Weak-perspective projection is an orthographic projection plus a scaling, which serves to approximate perspective projection by assuming that all points on a 3D object are at roughly the same distance from the camera.
The justification for using weak-perspective is that in many cases it approximates perspective closely. In particular for situations when the average variation of the depth of the object (delta Z) along the line of sight is small, compared to the fixed average depth (Z avg). This also allows objects at a distance not to distort due to perspective, but to only uniformly scale up/down.
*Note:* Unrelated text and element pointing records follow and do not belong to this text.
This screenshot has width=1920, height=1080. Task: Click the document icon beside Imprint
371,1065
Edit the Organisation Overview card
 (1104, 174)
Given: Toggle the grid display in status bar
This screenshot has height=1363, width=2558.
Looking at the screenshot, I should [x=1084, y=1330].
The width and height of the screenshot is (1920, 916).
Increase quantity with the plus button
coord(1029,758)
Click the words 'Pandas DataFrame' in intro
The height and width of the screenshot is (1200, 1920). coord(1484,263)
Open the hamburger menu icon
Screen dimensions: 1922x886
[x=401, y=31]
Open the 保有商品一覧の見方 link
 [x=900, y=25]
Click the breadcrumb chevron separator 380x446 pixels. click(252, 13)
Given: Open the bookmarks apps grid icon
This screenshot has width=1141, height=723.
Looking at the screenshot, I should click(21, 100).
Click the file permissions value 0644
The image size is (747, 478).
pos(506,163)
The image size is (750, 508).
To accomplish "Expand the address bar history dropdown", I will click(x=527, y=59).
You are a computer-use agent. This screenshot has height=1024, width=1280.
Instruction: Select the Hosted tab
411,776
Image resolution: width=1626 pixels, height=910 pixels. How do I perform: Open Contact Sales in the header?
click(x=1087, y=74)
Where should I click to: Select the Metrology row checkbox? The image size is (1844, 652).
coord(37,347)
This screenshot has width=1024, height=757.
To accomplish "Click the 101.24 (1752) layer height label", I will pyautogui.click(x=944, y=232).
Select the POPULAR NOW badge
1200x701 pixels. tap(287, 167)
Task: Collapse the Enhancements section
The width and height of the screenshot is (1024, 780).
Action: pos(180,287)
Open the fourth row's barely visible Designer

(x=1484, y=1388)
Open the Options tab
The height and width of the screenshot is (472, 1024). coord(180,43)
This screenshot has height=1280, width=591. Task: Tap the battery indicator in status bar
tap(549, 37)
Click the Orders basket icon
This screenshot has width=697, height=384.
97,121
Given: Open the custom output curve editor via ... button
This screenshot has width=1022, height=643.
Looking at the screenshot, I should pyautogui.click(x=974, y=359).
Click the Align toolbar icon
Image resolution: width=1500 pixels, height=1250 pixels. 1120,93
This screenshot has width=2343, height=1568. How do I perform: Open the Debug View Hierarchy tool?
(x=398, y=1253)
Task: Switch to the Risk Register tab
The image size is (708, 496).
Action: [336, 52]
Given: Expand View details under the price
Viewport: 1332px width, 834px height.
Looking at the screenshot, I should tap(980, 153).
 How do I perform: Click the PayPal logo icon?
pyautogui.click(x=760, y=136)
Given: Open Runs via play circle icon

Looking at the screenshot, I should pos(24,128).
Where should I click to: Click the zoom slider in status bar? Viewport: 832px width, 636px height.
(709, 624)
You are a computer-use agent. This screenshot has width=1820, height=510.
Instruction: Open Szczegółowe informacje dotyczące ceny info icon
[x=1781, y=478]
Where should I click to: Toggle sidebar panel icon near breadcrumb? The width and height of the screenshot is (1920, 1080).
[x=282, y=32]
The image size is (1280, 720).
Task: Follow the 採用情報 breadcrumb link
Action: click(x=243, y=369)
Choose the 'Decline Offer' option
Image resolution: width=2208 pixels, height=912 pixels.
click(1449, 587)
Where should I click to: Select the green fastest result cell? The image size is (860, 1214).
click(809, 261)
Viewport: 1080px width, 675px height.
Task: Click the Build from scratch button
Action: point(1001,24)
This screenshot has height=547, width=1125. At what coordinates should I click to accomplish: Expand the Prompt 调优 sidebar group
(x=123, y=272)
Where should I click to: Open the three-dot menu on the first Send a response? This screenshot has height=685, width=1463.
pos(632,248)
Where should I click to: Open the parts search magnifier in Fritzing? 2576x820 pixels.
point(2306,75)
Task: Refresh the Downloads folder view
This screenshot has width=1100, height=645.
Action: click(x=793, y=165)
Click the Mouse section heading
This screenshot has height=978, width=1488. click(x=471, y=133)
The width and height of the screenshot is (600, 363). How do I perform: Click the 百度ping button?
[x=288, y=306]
The z predicted by the model is relative depth, based on the Zavg of "typical hand depth" (in the case of holding a phone with one hand and the other is tracked, or being close to the phone and showing both hands).
Also, the range of z is unconstrained, but it is scaled proportionally along with x and y (via weak projection), and expressed in the same units as x & y.
There is a root landmark point (wrist) that all the other landmark depths are relative to (again normalized via weak projection w.r.t. x & y).